→ **SHORT EXERCISE**
Render the lines from the one containing "Where should I" up to and including the last line as a Markdown table with the columns n and Line. Skip blank lines and leave the pictures out.

→ **GIVEN INFORMATION**
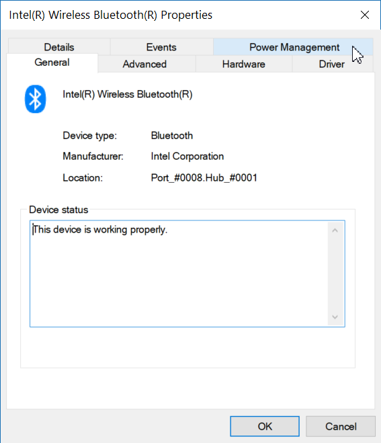
Task: Click the Cancel button
Action: pos(341,426)
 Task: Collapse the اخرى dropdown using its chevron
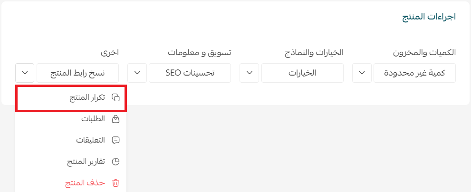25,73
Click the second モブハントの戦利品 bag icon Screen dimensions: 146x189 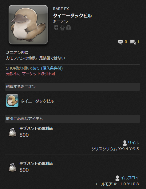pyautogui.click(x=12, y=167)
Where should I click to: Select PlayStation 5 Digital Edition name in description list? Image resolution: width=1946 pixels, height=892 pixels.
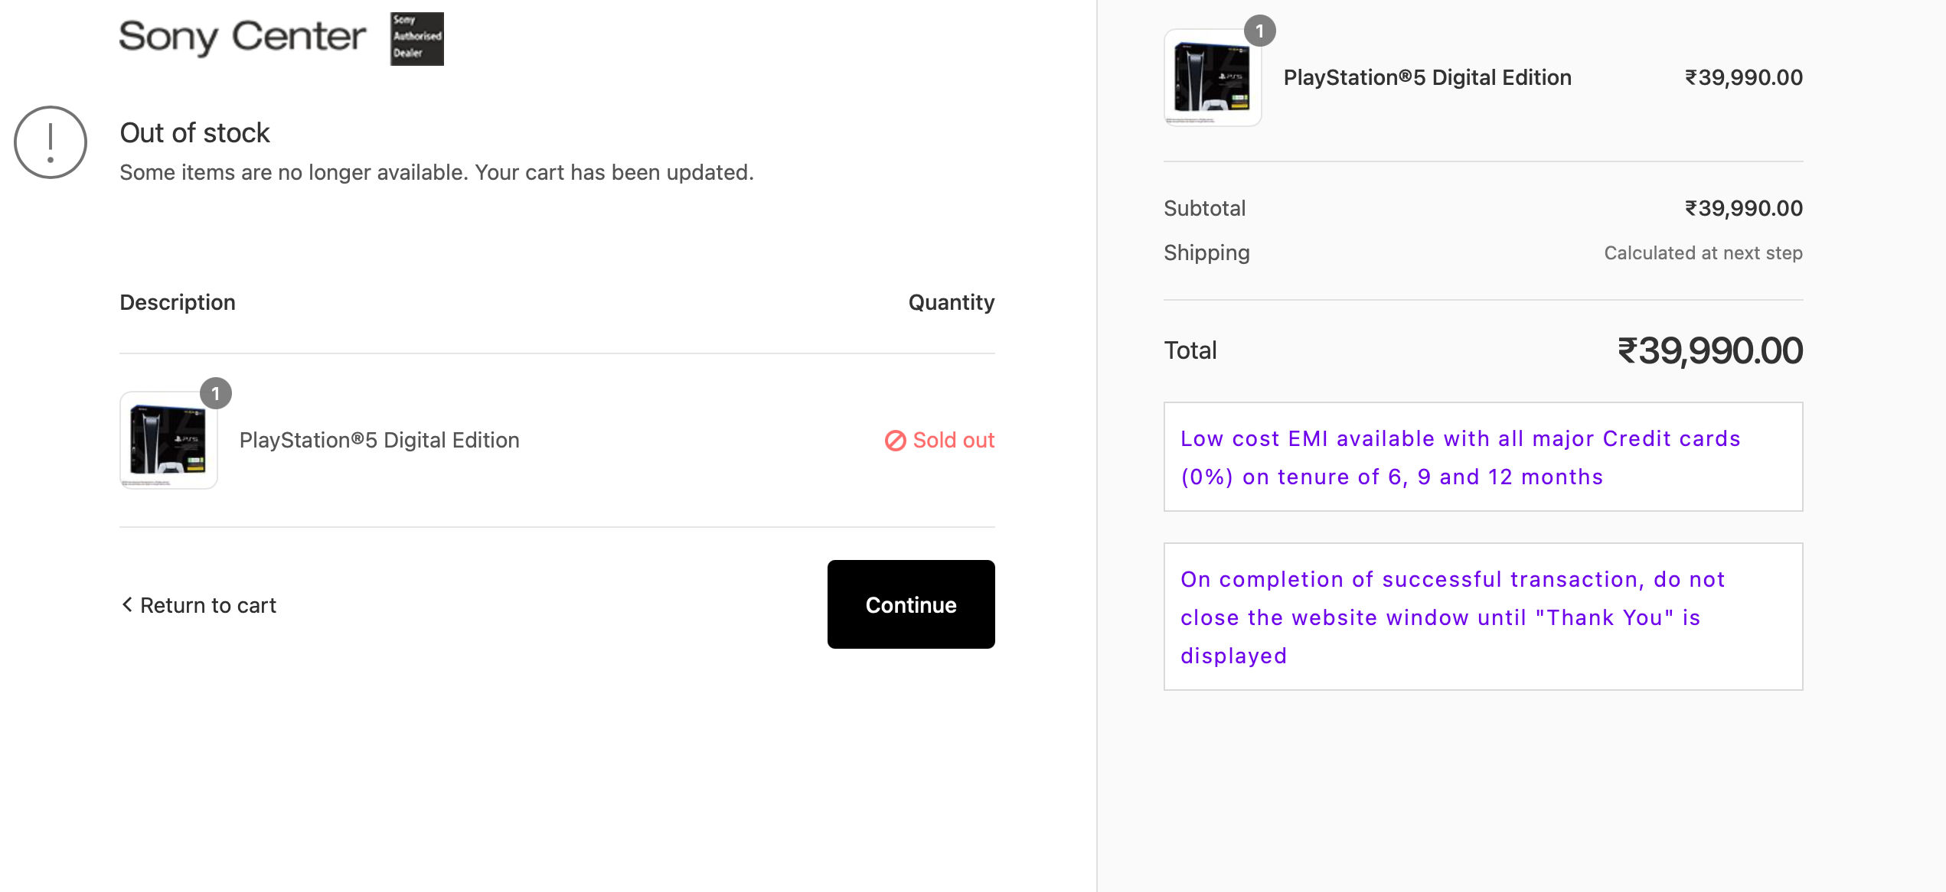[x=379, y=440]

→ **SOLUTION BELOW**
| n | Line |
|---|---|
| 1 | Where should I click to: Select PlayStation 5 Digital Edition name in description list? Image resolution: width=1946 pixels, height=892 pixels. |
| 2 | [x=379, y=440] |